BEGIN

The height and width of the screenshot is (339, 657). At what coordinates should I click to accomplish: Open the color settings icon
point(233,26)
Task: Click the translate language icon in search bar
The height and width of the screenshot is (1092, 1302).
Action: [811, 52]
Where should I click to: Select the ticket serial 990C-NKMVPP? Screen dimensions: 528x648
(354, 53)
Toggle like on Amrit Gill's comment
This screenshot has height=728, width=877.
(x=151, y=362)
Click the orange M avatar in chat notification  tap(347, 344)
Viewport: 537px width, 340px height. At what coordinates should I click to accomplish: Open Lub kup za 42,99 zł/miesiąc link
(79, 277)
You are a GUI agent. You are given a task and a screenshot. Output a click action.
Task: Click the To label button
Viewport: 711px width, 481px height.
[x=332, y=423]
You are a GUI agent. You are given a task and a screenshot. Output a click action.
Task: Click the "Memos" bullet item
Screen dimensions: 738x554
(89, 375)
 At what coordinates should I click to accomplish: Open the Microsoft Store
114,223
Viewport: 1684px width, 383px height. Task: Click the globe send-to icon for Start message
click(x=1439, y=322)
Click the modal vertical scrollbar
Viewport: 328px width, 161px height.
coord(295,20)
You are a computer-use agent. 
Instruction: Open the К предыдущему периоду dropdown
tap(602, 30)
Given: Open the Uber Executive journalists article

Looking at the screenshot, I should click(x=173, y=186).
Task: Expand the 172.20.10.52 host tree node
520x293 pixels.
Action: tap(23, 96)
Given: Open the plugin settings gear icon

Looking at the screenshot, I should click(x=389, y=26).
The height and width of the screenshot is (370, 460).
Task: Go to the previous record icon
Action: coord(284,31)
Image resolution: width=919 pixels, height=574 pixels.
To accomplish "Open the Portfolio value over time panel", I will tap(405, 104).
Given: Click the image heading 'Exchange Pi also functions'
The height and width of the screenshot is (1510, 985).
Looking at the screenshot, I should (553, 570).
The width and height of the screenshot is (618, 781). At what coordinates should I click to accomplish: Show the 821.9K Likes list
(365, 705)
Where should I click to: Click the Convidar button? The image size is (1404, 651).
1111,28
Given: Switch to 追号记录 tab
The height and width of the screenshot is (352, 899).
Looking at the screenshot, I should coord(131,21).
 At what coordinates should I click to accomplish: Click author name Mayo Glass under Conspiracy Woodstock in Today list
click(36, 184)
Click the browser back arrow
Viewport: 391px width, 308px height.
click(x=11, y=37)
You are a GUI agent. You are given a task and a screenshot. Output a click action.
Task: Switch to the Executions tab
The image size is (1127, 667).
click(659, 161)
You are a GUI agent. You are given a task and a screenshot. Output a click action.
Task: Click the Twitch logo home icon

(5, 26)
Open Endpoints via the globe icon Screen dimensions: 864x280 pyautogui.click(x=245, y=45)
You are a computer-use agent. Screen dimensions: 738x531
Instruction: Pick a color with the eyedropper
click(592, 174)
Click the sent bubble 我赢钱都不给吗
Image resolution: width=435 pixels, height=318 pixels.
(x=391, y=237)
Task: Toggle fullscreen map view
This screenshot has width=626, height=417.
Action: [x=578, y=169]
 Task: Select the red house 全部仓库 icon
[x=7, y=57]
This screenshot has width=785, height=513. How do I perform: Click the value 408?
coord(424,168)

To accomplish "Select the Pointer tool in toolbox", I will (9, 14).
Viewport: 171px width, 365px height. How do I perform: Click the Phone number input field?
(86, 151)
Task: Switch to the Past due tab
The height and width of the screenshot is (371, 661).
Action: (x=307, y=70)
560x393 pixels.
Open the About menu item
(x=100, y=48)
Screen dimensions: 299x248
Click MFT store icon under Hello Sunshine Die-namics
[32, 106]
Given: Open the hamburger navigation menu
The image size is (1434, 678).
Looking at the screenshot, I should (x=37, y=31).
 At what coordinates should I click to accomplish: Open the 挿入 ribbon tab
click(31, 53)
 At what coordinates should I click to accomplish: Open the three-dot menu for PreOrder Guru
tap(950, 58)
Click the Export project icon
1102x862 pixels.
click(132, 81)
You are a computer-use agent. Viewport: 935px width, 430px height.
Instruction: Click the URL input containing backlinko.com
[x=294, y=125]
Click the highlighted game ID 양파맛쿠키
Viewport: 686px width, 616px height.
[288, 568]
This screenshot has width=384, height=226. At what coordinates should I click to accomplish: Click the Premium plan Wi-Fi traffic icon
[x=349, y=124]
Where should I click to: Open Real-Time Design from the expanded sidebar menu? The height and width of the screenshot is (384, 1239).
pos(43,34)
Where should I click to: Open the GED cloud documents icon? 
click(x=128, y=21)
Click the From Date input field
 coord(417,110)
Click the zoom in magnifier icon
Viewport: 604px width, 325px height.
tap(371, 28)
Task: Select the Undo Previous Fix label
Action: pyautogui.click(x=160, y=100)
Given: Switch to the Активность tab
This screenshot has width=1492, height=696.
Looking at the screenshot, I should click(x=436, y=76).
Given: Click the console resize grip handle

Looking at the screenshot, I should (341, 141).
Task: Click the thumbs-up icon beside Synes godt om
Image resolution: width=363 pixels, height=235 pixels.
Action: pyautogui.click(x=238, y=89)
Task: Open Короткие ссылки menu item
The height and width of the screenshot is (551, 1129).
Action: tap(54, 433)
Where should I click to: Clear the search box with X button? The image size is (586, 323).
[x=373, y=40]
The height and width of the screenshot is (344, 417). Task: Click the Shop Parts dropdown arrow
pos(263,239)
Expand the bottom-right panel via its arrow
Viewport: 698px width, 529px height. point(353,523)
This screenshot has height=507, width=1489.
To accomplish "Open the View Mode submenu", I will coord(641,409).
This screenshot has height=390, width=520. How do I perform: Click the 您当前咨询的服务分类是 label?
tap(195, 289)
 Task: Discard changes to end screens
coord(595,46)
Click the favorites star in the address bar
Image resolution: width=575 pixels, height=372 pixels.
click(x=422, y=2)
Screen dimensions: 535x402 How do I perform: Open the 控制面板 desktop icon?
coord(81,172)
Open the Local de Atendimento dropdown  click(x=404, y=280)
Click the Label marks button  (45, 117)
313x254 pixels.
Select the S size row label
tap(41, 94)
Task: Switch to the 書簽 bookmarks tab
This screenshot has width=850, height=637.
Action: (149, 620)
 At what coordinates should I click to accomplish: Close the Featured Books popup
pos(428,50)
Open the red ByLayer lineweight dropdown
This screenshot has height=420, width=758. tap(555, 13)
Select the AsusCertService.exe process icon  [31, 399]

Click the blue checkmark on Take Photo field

END

What is required:
In the listing above, find the line with "The height and width of the screenshot is (1092, 1302)." and the line with "Given: Click the image"; output exactly those lines and all lines between them.

Result:
The height and width of the screenshot is (1092, 1302).
Action: [811, 52]
Where should I click to: Select the ticket serial 990C-NKMVPP? Screen dimensions: 528x648
(354, 53)
Toggle like on Amrit Gill's comment
This screenshot has height=728, width=877.
(x=151, y=362)
Click the orange M avatar in chat notification  tap(347, 344)
Viewport: 537px width, 340px height. At what coordinates should I click to accomplish: Open Lub kup za 42,99 zł/miesiąc link
(79, 277)
You are a GUI agent. You are given a task and a screenshot. Output a click action.
Task: Click the To label button
Viewport: 711px width, 481px height.
[x=332, y=423]
You are a GUI agent. You are given a task and a screenshot. Output a click action.
Task: Click the "Memos" bullet item
Screen dimensions: 738x554
(89, 375)
 At what coordinates should I click to accomplish: Open the Microsoft Store
114,223
Viewport: 1684px width, 383px height. Task: Click the globe send-to icon for Start message
click(x=1439, y=322)
Click the modal vertical scrollbar
Viewport: 328px width, 161px height.
coord(295,20)
You are a computer-use agent. 
Instruction: Open the К предыдущему периоду dropdown
tap(602, 30)
Given: Open the Uber Executive journalists article

Looking at the screenshot, I should click(x=173, y=186).
Task: Expand the 172.20.10.52 host tree node
520x293 pixels.
Action: tap(23, 96)
Given: Open the plugin settings gear icon

Looking at the screenshot, I should click(x=389, y=26).
The height and width of the screenshot is (370, 460).
Task: Go to the previous record icon
Action: coord(284,31)
Image resolution: width=919 pixels, height=574 pixels.
To accomplish "Open the Portfolio value over time panel", I will tap(405, 104).
Given: Click the image heading 'Exchange Pi also functions'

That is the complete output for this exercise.